Talagrand's convolution conjecture up to loglog via perturbed reverse heat
For researchers in probability and analysis on the hypercube, this provides a near-optimal resolution of a long-standing conjecture, though the result is not fully optimal due to the extra loglog factor.
The authors prove a uniform tail bound for the heat semigroup on the Boolean hypercube, improving over Markov's inequality by a factor of √log η, up to a loglog factor. This resolves Talagrand's convolution conjecture up to a (log log η)^{3/2} factor.

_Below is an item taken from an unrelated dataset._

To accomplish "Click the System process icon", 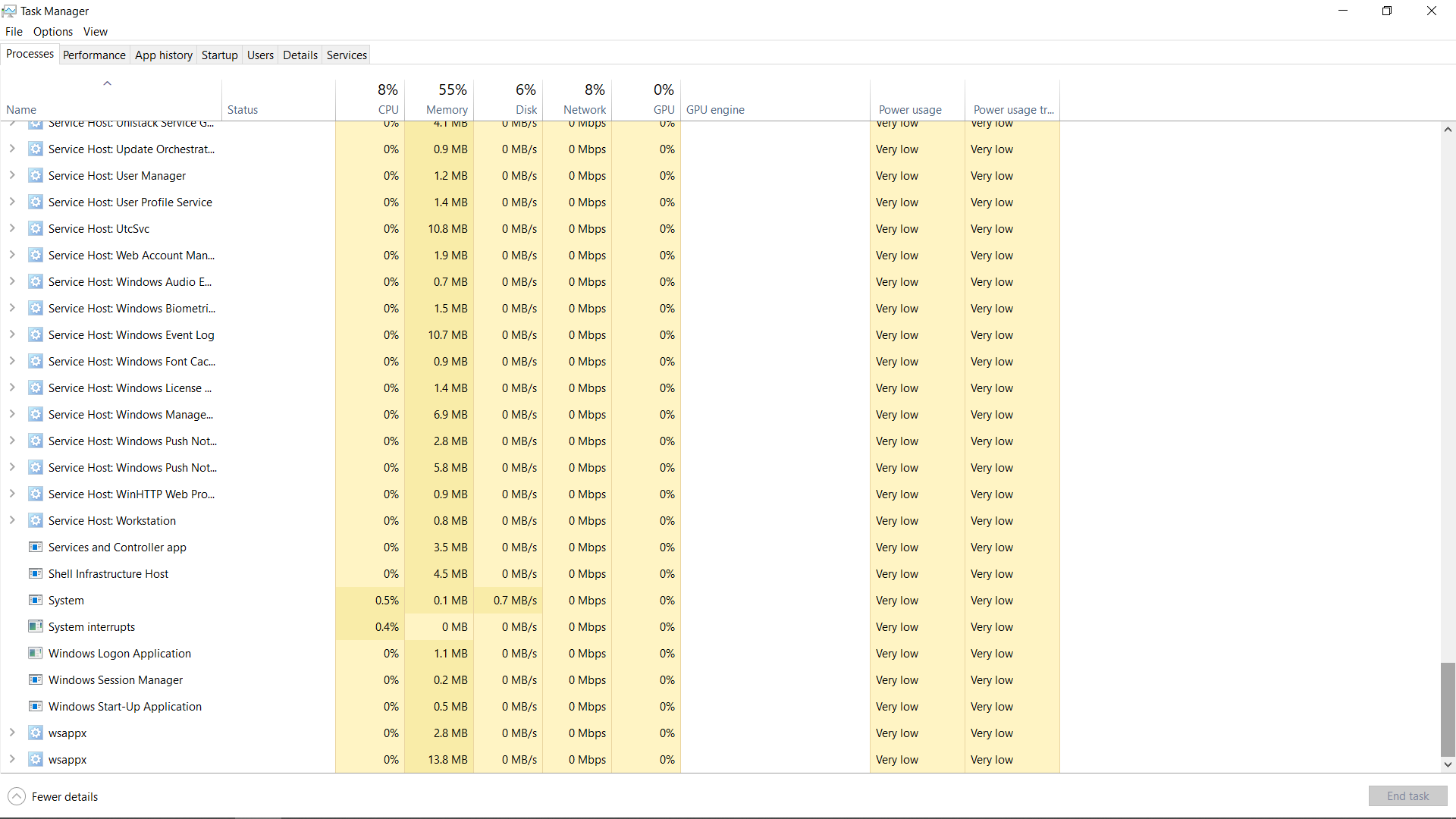I will [x=35, y=600].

We prove that under the heat semigroup $(P_τ)$ on the Boolean hypercube, any nonnegative function exhibits a uniform tail bound that is better than Markov's inequality. Specifically, for any $τ> 0$, $n \geq 1$, $η> e^3$, and $f: \{-1,1\}^n \to \mathbb{R}_+$ with $\int f dμ> 0$, we have \begin{align*} \mathbb{P}_{X \sim μ}\left( P_τf(X) > η\int f dμ\right) \leq c_τ\frac{ (\log \log η)^{\frac32} }{η\sqrt{\log η}}, \end{align*} where $μ$ is the uniform measure on the Boolean hypercube $\{-1,1\}^n$ and $c_τ$ is a constant that depends only on $τ$. This result resolves Talagrand's convolution conjecture up to a dimension-free $(\log \log η)^{\frac32}$ factor. Our proof uses the reverse heat process on the Boolean hypercube, a coupling construction with carefully engineered perturbations of jump rates and a time-smoothed anti-concentration estimate.